Alors que les amateurs des citadines électriques ont les yeux rivés sur les futures Renault 5 E-Tech et Peugeot e-208, une petite inconnue venue de Chine commence à faire parler d’elle en Europe. Son nom : Dongfeng Box, une citadine 100 % électrique qui ne paye pas de mine, mais qui commence déjà à bousculer les habitudes du marché automobile européen, avec des commodités, des performances et des prix défiant toute concurrence. Elle est déjà la voiture électrique la plus immatriculée en Tunisie en 2026.

Habib Glenza, à Lodz.

Ce modèle est le premier véhicule de la marque chinoise Dongfeng commercialisé en Europe, sur le très stratégique segment B, celui des Clio, 208 et bientôt Renault 5 électrique. Et il ne se contente pas d’exister : il dépasse déjà en ventes des rivales comme la Fiat Grande Panda sur le marché espagnol, avec un rapport prix/équipement qui fait réfléchir. Et quand on regarde son tarif et ce qu’il offre de série, on comprend pourquoi Renault et Peugeot ont une nouvelle raison de s’en méfier.

La citadine électrique chinoise bouscule le segment B

Le Dongfeng Box est une petite berline à hayon 100 % électrique, pensée d’abord pour la ville et les trajets périurbains. Sous son capot, on trouve une batterie LFP de 42,3 kWh qui alimente un moteur de 70 kW, soit 95 ch, pour un couple de 160 Nm envoyé aux roues avant. Le constructeur annonce un 0 à 100 km/h en 10,6 s et une vitesse de pointe de 140 km/h, des valeurs en phase avec une utilisation quotidienne tranquille. L’autonomie homologuée atteint 310 km selon le cycle WLTP.

La gamme Box est presque figée, avec très peu d’options en dehors des couleurs. Dongfeng mise sur la stratégie du «tout de série» pour son électrique abordable. Résultat, cette petite citadine chinoise arrive en concessions espagnoles avec un équipement qui ferait rougir plus d’une compacte :

– multiples airbags frontaux, latéraux et rideaux ;

– jantes alliage de 17 pouces et projecteurs full LED avec feux de jour LED ;

– tableau de bord numérique de 5 pouces et écran tactile central de 12,5 pouces avec USB, Bluetooth et radio numérique ;

– climatisation automatique, vitres électriques, accès et démarrage sans clé, verrouillage centralisé à distance ;

– sellerie en simili-cuir, accoudoir central avant, sièges avant chauffants, ventilés et à réglages électriques ;

– volant multifonction en cuir réglable en hauteur ;

– régulateur de vitesse adaptatif avec limiteur, aide au démarrage en côte ;

– capteurs de stationnement avant et arrière, caméra de vision 360° ;

– alerte de franchissement de ligne, alerte de trafic arrière transversal, surveillance de la pression des pneus ;

– système d’appel d’urgence e-Call.

Sur une citadine électrique, voir des sièges ventilés, une caméra 360° ou un régulateur adaptatif proposés d’office reste assez rare. C’est justement ce cocktail d’autonomie correcte, de prestations de confort et d’aides à la conduite qui commence à attirer des clients en Europe, là où les modèles européens misent plus souvent sur des packs et des options payantes.
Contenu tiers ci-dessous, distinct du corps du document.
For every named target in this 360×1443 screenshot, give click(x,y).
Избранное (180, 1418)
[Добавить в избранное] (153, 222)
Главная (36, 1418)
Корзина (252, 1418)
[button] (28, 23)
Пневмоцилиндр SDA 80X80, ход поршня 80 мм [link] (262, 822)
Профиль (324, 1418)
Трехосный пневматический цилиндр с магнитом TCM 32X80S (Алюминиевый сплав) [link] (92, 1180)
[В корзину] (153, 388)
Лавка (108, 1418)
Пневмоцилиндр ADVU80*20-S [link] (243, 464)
Le prix sous 20 000 € inquiète Renault et Peugeot

Le vrai séisme pour les constructeurs européens vient du prix. En tarif catalogue, le Dongfeng Box est affiché à 27 265 € sur le marché espagnol, hors promotions. Les offres repérées actuellement appliquent un rabais qui atteint 8 890 €, ce qui ramène le prix de vente à 18 375 €.
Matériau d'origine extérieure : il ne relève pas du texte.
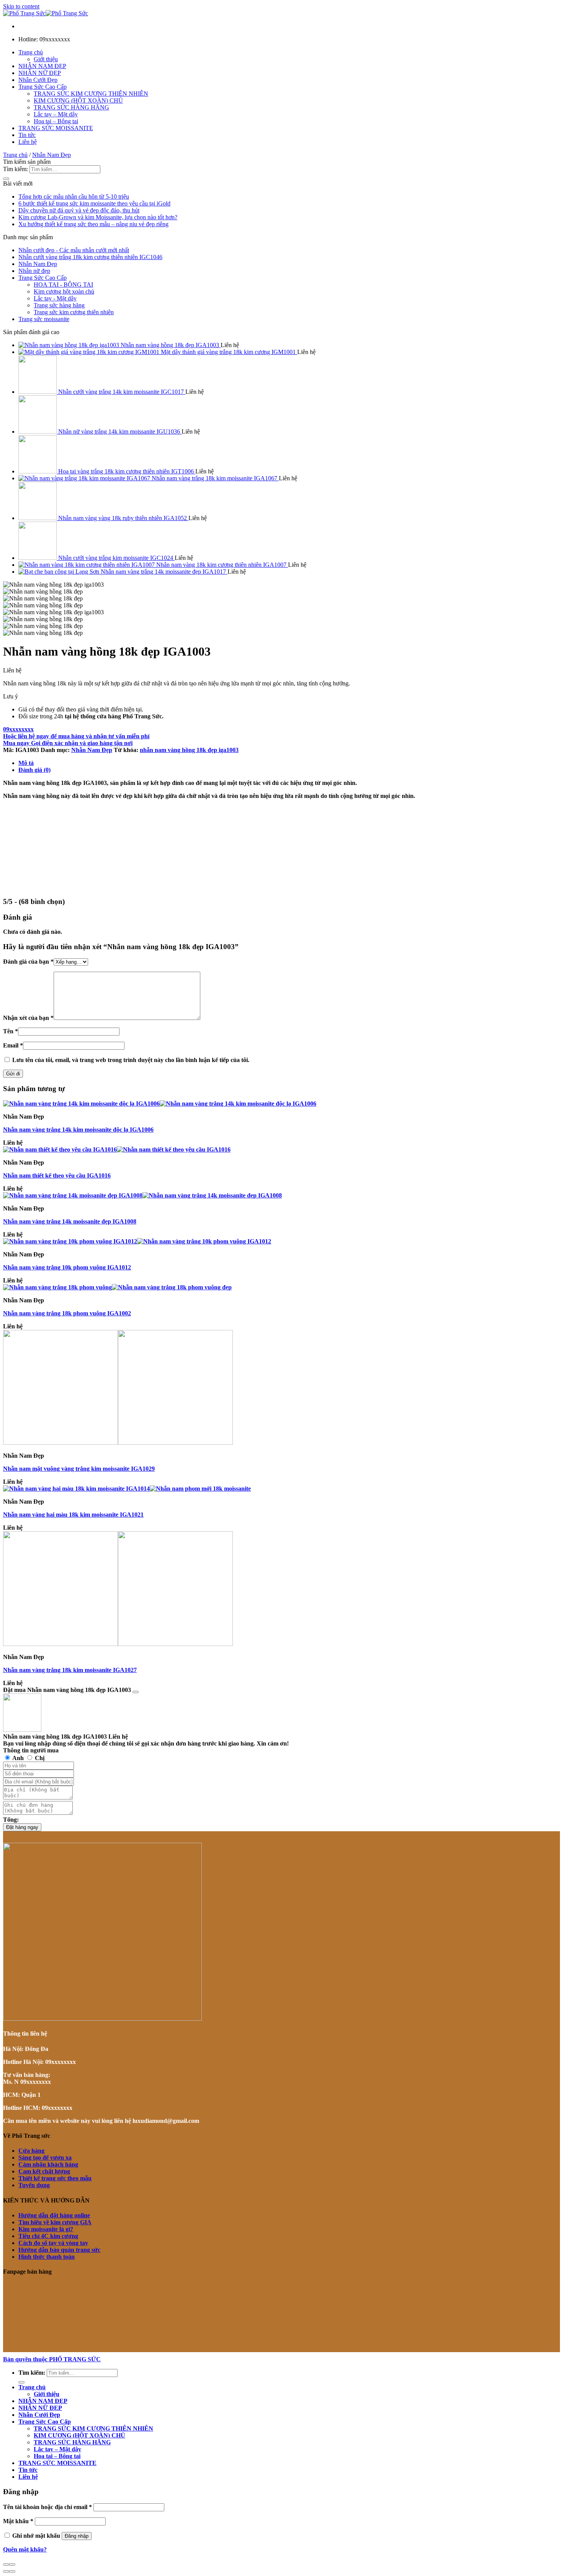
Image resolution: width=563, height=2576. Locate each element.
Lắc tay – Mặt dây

Autrement dit, une citadine électrique bien équipée, avec plus de 300 km d’autonomie WLTP, passe sous la barre des 18 500 €.

La remise reste soumise à conditions, avec mention de disponibilité limitée et de financement obligatoire, et n’a pas de valeur contractuelle, mais le signal envoyé au marché est clair.

À ce niveau de tarif réel, le Dongfeng Box se retrouve frontalement face aux futures Renault 5 E-Tech et Peugeot e-208, mais aussi aux Citroën ë-C3 et Fiat Grande Panda électrique, dans un segment B qui s’électrifie à toute vitesse. Le fait qu’il surpasse déjà la Fiat Grande Panda en immatriculations en Espagne montre que des clients sont prêts à tenter l’aventure avec une marque chinoise quand le rapport prix/équipement s’envole. Les premiers crash-tests européens ont toutefois attribué au modèle une note de 3 étoiles, un point faible dont les constructeurs français ne manqueront pas de se servir pour défendre leurs citadines, même si la pression exercée par un tel ticket d’entrée sur le marché de l’électrique reste bien réelle.